** MATERIAL TO PROCESS follows **

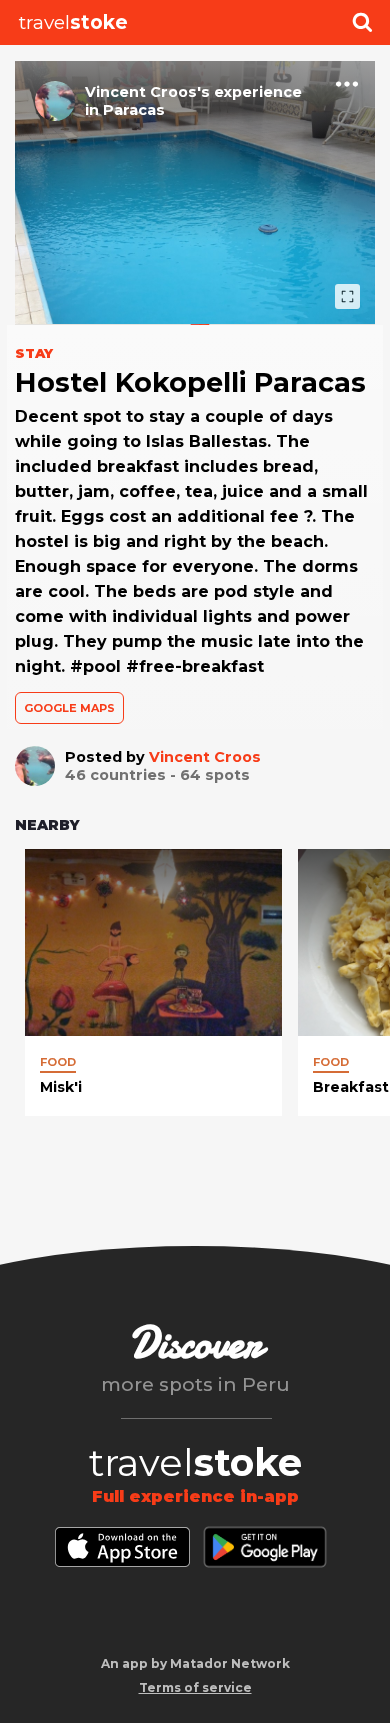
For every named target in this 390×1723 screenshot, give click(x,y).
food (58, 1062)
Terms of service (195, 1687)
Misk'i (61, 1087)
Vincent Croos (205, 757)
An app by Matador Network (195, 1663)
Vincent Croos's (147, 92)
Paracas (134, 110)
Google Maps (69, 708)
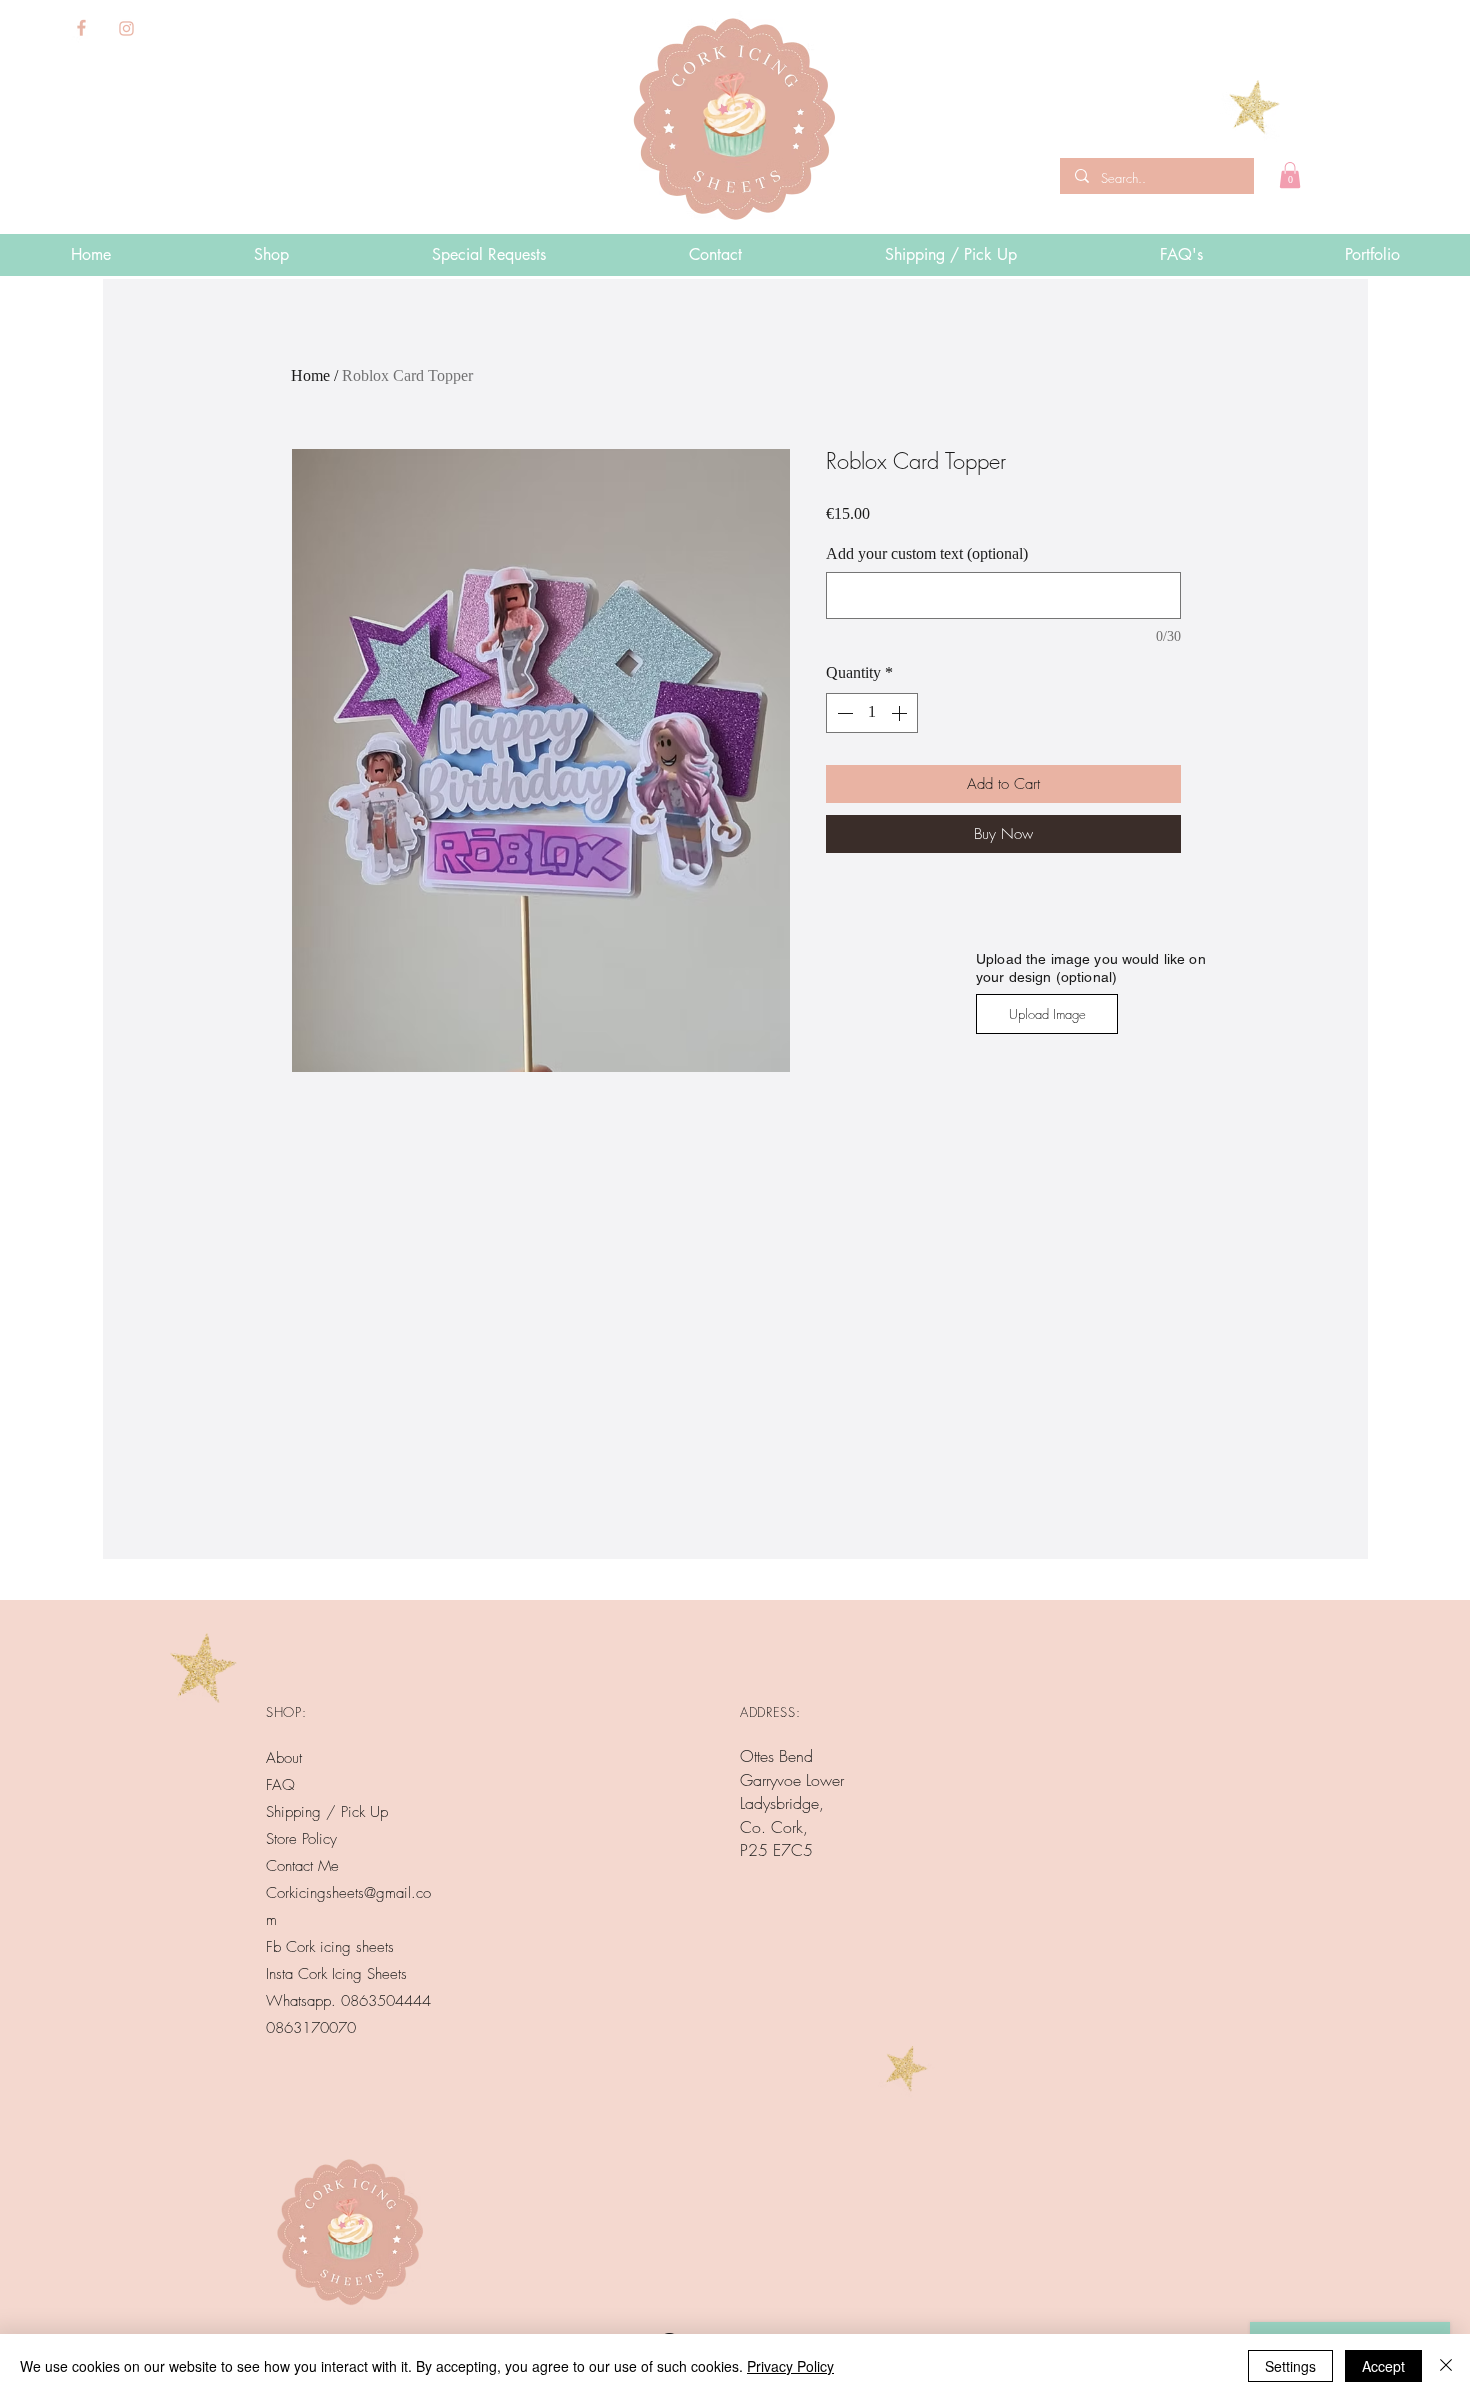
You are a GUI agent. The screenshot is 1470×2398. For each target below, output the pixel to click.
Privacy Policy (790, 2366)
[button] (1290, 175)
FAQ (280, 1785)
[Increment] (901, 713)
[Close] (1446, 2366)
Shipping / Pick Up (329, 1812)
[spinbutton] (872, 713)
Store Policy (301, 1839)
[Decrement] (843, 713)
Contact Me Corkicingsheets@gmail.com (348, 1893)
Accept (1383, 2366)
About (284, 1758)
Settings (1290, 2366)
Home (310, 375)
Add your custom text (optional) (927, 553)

** End of MATERIAL TO PROCESS **

- **DIRECTIONS**: Repeat nothing but the lines from the one containing "Google Maps (69, 708)" through the end of the entries, exactly, and skip the pictures.

- **OUTPUT FOR THIS EXERCISE**:
Google Maps (69, 708)
You are a GUI agent. The screenshot is 1470×2398. For each target below, output the pixel to click.
Privacy Policy (790, 2366)
[button] (1290, 175)
FAQ (280, 1785)
[Increment] (901, 713)
[Close] (1446, 2366)
Shipping / Pick Up (329, 1812)
[spinbutton] (872, 713)
Store Policy (301, 1839)
[Decrement] (843, 713)
Contact Me Corkicingsheets@gmail.com (348, 1893)
Accept (1383, 2366)
About (284, 1758)
Settings (1290, 2366)
Home (310, 375)
Add your custom text (optional) (927, 553)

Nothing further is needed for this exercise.